Geronimo, chief of the Apache

I find this progression of economic systems fascinating. Here we have three groups–first a group of Athabaskan hunter-gatherers decided, for unknown reasons, to leave their frigid, far northern homeland and migrate to the baking heat of the American Southwest. (Perhaps they were driven out of their original homes by the arrival of the Inuit/Eskimo?) Here they encountered already established Pueblo peoples, who IIRC are related to the Aztecs of Mexico, an advanced civilization. The Pueblo people built cities and raised crops, a lifestyle the Athabaskan newcomers started adopting, or at least trading with.

Then the Spaniards arrived, with their domesticated animals. One group of Athabaskans, the Navajo, decided to adopt sheep and goats, becoming pastoralist/agriculturalists. Another group, the Apache, decided to adopt the horse and fully realize their hunter-gatherer potential.

But back to Hofsinde Gray-Wolf:

“Although the Apache method of attack was devious, it was not cowardly. Cochise, with less than two hundred warriors, held off the United States army for more than ten years. He was a great leader and did not risk the life of any of his warriors in attacks on wagon trains or supply trains. He did not even attack small caravan patrols outright; instead he literally wore them down.

“A typical attack followed this pattern: from high on the rocks and cliffs an Apache band followed a group of white travelers, showing themselves from time to time, then silently vanishing again. Ahead and behind them the travelers saw smoke rising from signal fire, never knowing what i might mean. With the Apaches trailing them night and day, the nerves of the white men became frayed. They had little time for rest and even less for sleep. Water holes were few and far between, and when they finally reached one, it was usually occupied by hostile Apache. … When at long last nerves had been strained to the breaking point… it was time to expect a raid. …

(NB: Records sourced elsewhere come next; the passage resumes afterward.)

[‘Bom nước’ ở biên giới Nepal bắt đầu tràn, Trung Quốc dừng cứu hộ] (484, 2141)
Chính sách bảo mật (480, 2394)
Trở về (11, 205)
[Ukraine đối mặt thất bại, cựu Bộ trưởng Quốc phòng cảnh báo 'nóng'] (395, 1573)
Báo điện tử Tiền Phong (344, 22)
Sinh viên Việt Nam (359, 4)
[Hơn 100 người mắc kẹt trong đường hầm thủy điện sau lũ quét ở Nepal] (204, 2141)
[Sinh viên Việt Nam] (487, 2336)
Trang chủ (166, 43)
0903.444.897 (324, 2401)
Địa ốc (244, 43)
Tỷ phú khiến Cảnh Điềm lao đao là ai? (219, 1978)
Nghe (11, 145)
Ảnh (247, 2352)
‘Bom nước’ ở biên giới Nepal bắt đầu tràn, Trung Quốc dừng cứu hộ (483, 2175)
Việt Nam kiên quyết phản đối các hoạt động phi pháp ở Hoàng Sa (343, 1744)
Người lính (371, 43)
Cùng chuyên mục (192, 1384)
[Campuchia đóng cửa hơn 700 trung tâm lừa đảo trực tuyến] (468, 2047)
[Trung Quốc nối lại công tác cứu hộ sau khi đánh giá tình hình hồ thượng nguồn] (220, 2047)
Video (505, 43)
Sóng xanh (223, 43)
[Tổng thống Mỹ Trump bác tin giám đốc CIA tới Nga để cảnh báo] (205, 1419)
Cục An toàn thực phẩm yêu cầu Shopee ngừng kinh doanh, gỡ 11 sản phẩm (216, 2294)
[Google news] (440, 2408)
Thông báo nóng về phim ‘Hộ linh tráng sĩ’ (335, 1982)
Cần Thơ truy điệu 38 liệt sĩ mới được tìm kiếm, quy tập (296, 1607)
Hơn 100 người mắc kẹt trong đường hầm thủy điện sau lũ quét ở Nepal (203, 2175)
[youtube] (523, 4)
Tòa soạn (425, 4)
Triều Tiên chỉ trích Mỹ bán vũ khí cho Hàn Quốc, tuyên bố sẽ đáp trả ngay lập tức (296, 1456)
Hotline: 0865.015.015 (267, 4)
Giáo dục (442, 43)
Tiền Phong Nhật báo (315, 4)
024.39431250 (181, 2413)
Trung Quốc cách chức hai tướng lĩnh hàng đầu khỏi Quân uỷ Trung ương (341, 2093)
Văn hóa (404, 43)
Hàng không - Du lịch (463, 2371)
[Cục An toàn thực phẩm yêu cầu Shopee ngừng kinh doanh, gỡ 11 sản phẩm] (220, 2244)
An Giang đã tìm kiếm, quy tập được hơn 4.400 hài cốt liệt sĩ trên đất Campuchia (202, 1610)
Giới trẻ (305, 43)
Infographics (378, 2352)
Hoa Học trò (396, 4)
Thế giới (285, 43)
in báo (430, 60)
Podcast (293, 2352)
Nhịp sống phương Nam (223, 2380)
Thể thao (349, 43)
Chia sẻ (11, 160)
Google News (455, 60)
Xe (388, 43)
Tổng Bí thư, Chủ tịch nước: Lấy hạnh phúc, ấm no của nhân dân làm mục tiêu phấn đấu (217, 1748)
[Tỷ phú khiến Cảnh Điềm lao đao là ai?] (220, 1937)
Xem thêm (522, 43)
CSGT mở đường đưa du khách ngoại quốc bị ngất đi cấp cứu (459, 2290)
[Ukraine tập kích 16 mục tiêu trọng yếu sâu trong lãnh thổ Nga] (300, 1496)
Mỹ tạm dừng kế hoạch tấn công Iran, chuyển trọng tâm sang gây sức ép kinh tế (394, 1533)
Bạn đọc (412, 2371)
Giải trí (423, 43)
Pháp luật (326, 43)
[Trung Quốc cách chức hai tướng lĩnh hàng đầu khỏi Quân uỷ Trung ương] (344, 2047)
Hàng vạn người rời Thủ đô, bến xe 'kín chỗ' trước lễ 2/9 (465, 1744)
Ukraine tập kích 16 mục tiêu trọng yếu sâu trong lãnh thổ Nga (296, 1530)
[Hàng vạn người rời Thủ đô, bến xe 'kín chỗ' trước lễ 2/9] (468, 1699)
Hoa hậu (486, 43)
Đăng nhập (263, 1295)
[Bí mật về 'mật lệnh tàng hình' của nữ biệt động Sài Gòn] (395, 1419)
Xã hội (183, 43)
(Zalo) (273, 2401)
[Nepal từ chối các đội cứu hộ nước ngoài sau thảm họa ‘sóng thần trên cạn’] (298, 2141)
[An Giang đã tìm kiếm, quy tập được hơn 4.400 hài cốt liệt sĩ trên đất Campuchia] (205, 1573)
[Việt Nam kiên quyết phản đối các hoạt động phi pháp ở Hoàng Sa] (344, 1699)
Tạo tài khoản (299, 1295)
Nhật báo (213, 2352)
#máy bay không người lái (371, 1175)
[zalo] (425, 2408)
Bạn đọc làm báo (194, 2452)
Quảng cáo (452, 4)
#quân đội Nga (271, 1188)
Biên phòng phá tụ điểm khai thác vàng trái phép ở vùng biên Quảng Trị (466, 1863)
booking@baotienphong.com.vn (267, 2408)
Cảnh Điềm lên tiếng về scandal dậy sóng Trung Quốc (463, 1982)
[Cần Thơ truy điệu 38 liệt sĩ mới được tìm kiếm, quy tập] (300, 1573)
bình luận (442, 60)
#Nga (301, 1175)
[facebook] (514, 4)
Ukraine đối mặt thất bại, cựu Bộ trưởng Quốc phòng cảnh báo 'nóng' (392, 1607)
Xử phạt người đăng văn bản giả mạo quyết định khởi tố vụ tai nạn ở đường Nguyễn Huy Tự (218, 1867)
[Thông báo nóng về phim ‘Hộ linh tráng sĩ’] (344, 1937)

“The Apache were excellent horsemen, and small groups of them were able to raid and terrorize large areas. These raids, thefts, and captures lasted for two hundred years. Only after the Americans arrived around 1850 was any attempt made to stop them, and this effort took forty years.

“When the Apache first migrated into the Southwest, one weapon they possessed was the arctic-type bow. It was of Asiatic origin, and far superior to any bow then made in their new homeland. …

“The sign of the cross existed in much of the Apache symbolism, but it held no Christian meaning for them. It represented the four cardinal points and the four winds. Thus a warrior painted a cross on the foot of his moccasins before he went into strange country, in hopes that it would keep him from becoming lost. …

“As early as 1538 a Spanish priest wrote about the Navaho and called them Apache del Navahu. …

“Even Navaho women went to war, and thereby gained high positions within the tribe. War usually meant a raid on one of the peaceful Pueblo tribes or on a Mexican village. …

“Raids on other tribes were conducted primarily to capture slaves. … Unlike the Apache, they did not torture their captives, though at times they did take scalps.”

EvX: This brings us to the end of this series; I hope you have enjoyed it, not just for the glances back at the history of the peoples of America (and Canada,) but also for a look at the sort of books children in the 50s were reading.